In a move that Tibetan rights activists hope will embolden other countries to take action, the United States enacted a law on 19 December that targets the ongoing and intensifying human rights violations being carried out in Chinese occupied Tibet.

Passed with bipartisan support, the Reciprocal Access to Tibet Act of 2018 requires the US State Department to monitor the level of access to Tibetan areas China grants to US citizens, including government officials, journalists and tourists.

The US secretary of state has been tasked with identifying the Chinese Communist Party (CCP) officials responsible for restricting US access to these areas and then punishing them by imposing a visa ban, so they cannot enter the United States.

The Chinese government places tight restrictions on travel to and around areas within the formerly independent nation of Tibet. The legislation outlines that 39 US officials requested diplomatic access to Tibetan regions between 2011 and 2015 and only four were allowed in.

The law is designed to open up these isolated areas to foreigners and thus make it more difficult for CCP officials to continue to perpetrate systematic rights abuses upon the local Tibetan population.

A perverse level of repression

The Freedom in the World 2018 report ranks Tibet as the number two least free region on the globe, with Syria being number one. Indeed, changes over recent years have led to Tibet being one of the most heavily policed and surveilled places on earth.

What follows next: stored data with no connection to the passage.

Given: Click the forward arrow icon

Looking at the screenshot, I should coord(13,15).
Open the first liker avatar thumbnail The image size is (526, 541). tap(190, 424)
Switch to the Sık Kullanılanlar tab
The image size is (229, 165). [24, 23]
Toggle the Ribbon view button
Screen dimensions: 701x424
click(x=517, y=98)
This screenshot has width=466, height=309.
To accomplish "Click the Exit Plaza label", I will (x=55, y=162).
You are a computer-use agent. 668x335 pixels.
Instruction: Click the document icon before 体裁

Under Chinese occupation, central Tibet is now known as the Tibetan Autonomous Region (TAR). In 2011, a former soldier turned politician Chen Quanguo was appointed CCP secretary of the TAR. And he unleashed an intensive security drive in the area.

Thousands of new police officers were hired. A high-tech surveillance system comprised of thousands CCTV cameras was set up. And almost one thousand community-based “convenience police stations” were established to provide all-pervasive grid-style monitoring of large urban areas.

In 2011, Chen also launched a campaign known as Benefit the Masses, which involved 21,000 CCP cadres being stationed in over 5,000 villages around the countryside. These teams of four or five CCP officials were charged with monitoring the locals and re-educating them politically.

Denial of sovereignty and identity

CCP troops began marching into the eastern Tibetan regions of Kham and Amdo soon after the People’s Republic of China was proclaimed in September 1949. And a decade on, China had consolidated its control over the Himalayan nation.

On 10 March 1959, the Tibetan Uprising took place in the capital of Lhasa, when around 300,000 Tibetans surrounded the Potala Palace. Following the brutal suppression of the protesters by Chinese troops, the Dalai Lama fled Tibet and this led to the mass exodus of about 85,000 Tibetans.

Since the occupation began, the CCP has been carrying out a program of cultural genocide that includes the destruction of local Buddhist culture, the attempted erasure of the Tibetan language, the forced removal of nomads from their lands and a massive transmigration program into the area.

In May this year, Tashi Wangchuk was convicted of inciting separatism after appearing in a New York Times documentary in 2016. Sentenced to five years in prison, the Tibetan language activist had simply highlighted China’s systematic erosion of his people’s culture.

Breaking down the cultural fabric

The recently passed US legislation identifies Larung Gar as a Tibetan area that US citizens have been banned from entering. Situated in the Chinese province of Sichuan, Larung Gar is the world’s largest centre for Tibetan Buddhist study.

In July 2016, Chinese officials launched a demolition and evacuation program in the local area citing overcrowding as their reasoning behind it. By mid-2017, 4,725 dwellings had been destroyed and 4,825 monks and nuns had been evicted from the area.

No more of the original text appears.